Minimum wage increases have obvious winners, which is why they are so popular. Their tradeoffs are less obvious. The New York Times finally seems to be becoming aware of this basic fact. The headline to Noam Scheiber’s January 10 column admits that “Studies Find Higher Minimum Wage May Have Losers.” Reporting from the American Economic Association (AEA)’s recent meeting—the profession’s largest annual conference—Scheiber shares a number of uncontroversial findings:

  • Workers who are paid less prefer to work fewer hours. A higher wage gives them an incentive to work more hours. But employers’ incentives work in the opposite direction.
  • When the minimum wage rises above a certain level, less productive and less experienced workers get left in the dust. Iain Murray and I expand on that theme here and here.
  • Industries such as restaurants, where the the difference between high- and low-productivity workers is often small, will automate where they can under a high minimum wage. With a high minimum wage, kiosks and robots can be cheaper than humans for taking orders and sometimes even preparing food. This is true for consumers as well as the restaurants themselves.
  • “[L]ess-skilled workers might lose their jobs and drop out of the labor force.”

Are the tradeoffs to a higher minimum wage worth it?
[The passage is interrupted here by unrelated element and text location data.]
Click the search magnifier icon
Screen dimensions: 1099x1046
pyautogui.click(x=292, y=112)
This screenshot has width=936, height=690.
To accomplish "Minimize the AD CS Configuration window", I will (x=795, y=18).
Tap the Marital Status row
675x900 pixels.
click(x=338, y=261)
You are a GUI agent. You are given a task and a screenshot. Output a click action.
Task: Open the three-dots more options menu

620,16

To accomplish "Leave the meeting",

That is an individual value judgment with no clear right or wrong answer. What is clear: many activists either ignore the tradeoffs or deny that they exist. Their attitude does not help the poor, and may even actively harm them. Tradeoffs exist, as nearly any AEA attendee will happily remind us. Good on Scheiber and the New York Times for making the point economists have been making for years.